One patient was treated with curative-intent radiotherapy (stereotactic body radiation therapy [SBRT]) and another with surgical resection consisting of a lobectomy and mediastinal lymph node dissection. The patient who received SBRT was without evidence of lung cancer recurrence for 9 months. The patient treated surgically remains lung cancer free over 2 years later. A third patient had metastatic disease by the time of his lung cancer diagnosis and passed away several months later, having progressed after two cycles of a platinum doublet and the PD-1 inhibitor nivolumab. Detailed descriptions of the three patient cases were published in Clinical Genitourinary Cancer in February 2017 (doi:http://dx.doi.org/10.1016/j.clgc.2017.01.026).
The study was supported in part by the UT Southwestern Cancer Center SPORE (Specialized Program of Research Excellence) award from the NCI, one of two in the country.

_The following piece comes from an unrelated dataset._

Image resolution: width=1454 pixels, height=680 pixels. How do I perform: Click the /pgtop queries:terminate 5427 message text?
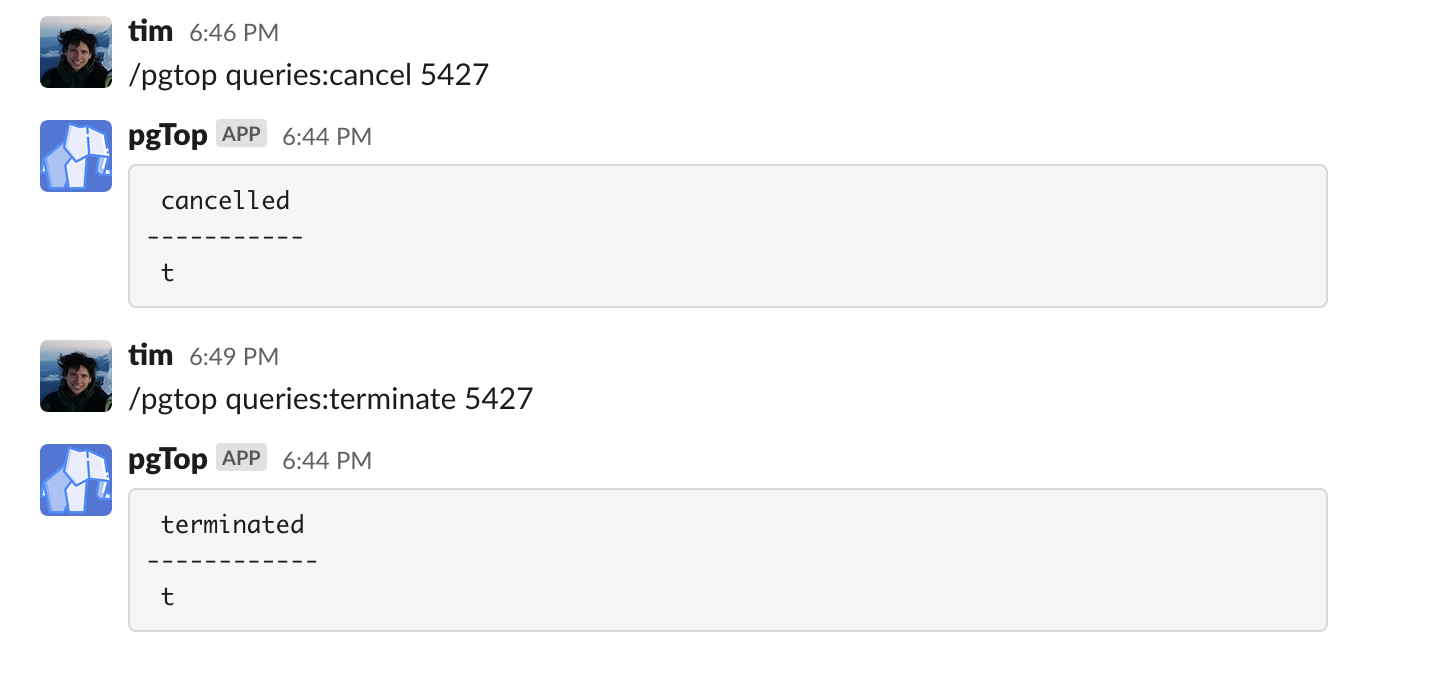(331, 399)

While radiographic findings cannot confidently predict whether a nodule is malignant, or if that malignancy is a primary lung neoplasm, they can offer clues. Pulmonary metastases from kidney cancer are typically small (often less than 2 cm), round, and well-circumscribed. These are the so-called “cannonball metastases.” Mediastinal lymph node involvement is also common.

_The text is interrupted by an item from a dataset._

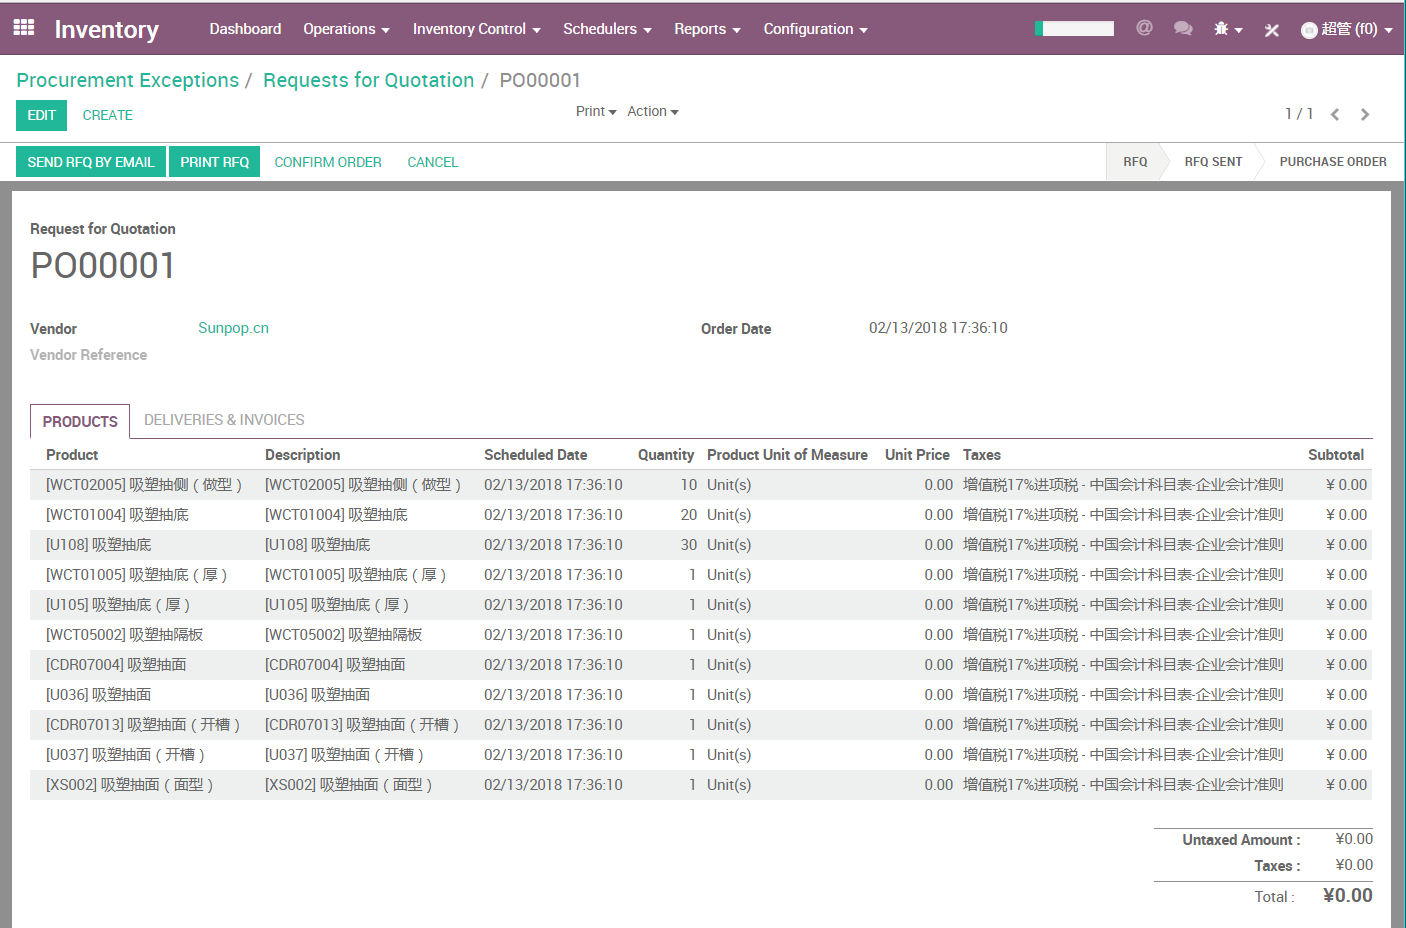This screenshot has height=928, width=1406.
Task: Click the user avatar image
Action: click(1309, 30)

On the other hand, primary lung neoplasms often have a spiculated appearance with poorly-defined margins, resulting from fibrosis, an infiltrative growth pattern, and lymphangitic spread into the surrounding lung parenchyma. Pleural tags caused by bands of fibrosis extending from the tumor to the adjacent pleura may also cause pleural retraction resulting in a tent-like appearance. Patent bronchi within the tumor (air bronchograms) are also frequently associated with lung malignancy. These differences are illustrated in the figure.
Vigilance Is Needed
Our intent in presenting these data are twofold. The first is to raise awareness of the risk of lung cancer in metastatic kidney cancer patients. The lack of reported cases in the literature is surprising given the documented increased incidence of lung cancer with other smoking-related malignancies, such as bladder cancer. It is likely that lung cancer is significantly underdiagnosed in patients with metastatic kidney cancer. Historically, this may have been due to a relatively short survival in metastatic patients. The high frequency of pulmonary metastasis from kidney cancer could also obscure the diagnosis.
However, as metastatic patients are living longer they now have time to develop new cancers. Based on our data, as many as 6 percent of metastatic kidney cancer patients may have lung cancer. A higher suspicion for lung cancer is warranted, particularly in patients with known pulmonary metastasis who may be less likely recommended for another biopsy of a progressing pulmonary nodule. The most common site of kidney cancer metastasis is the lung, making the detection of a primary lung cancer difficult. Because lung cancer is typically more aggressive than kidney cancer, if undetected, it may spread and eventually kill the patient, as it is believed to be the case for one of our patients.
Second, it is critical to stay vigilant for new primary neoplasms in all metastatic cancer patients with an intermediate to good prognosis. In all three cases at our institution, the primary oncologist, rather than the radiologist, raised suspicion of a second cancer based on the atypical behavior of a single nodule. Diagnosis of a second cancer at an early stage allowed two patients to have their lung cancers treated with curative intent. One patient remains without evidence of recurrence over 2 years later. Without a high index of suspicion, it is likely that progressing lung nodules could be attributed to metastatic disease, and new cancers would have gone undiagnosed.
I. ALEX BOWMAN, MD, is a Fellow in Hematology and Oncology at the University of Texas Southwestern Medical Center, Dallas.